# WHAT IS NEEDED
Only lines containing the word "icon" belong in the answer; copy each one from the records.
=== Section Start ===
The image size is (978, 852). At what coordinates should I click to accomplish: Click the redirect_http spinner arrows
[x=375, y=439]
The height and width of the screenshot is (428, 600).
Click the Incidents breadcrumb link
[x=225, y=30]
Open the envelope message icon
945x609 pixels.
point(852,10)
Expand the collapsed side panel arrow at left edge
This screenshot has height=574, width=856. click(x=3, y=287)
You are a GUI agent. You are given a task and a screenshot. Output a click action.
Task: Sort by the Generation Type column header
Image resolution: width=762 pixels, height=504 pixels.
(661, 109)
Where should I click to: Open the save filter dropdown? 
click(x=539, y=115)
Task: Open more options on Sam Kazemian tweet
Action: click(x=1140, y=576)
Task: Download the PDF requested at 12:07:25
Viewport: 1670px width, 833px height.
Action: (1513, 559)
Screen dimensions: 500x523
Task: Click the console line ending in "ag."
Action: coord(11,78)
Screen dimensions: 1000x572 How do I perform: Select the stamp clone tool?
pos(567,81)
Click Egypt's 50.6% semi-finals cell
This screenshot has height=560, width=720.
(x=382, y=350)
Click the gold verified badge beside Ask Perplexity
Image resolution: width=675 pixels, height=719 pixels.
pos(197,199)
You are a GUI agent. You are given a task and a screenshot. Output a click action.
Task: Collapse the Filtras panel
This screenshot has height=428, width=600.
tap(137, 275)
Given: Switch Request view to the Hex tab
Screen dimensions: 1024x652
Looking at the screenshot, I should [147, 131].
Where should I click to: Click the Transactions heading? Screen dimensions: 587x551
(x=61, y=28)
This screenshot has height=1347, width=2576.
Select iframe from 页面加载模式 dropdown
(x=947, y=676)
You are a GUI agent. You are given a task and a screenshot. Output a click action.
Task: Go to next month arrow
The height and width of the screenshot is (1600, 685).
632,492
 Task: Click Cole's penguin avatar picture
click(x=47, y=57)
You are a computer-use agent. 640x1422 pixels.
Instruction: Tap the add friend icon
=== Section End ===
# RESULT
Open the envelope message icon
Instruction: Tap the add friend icon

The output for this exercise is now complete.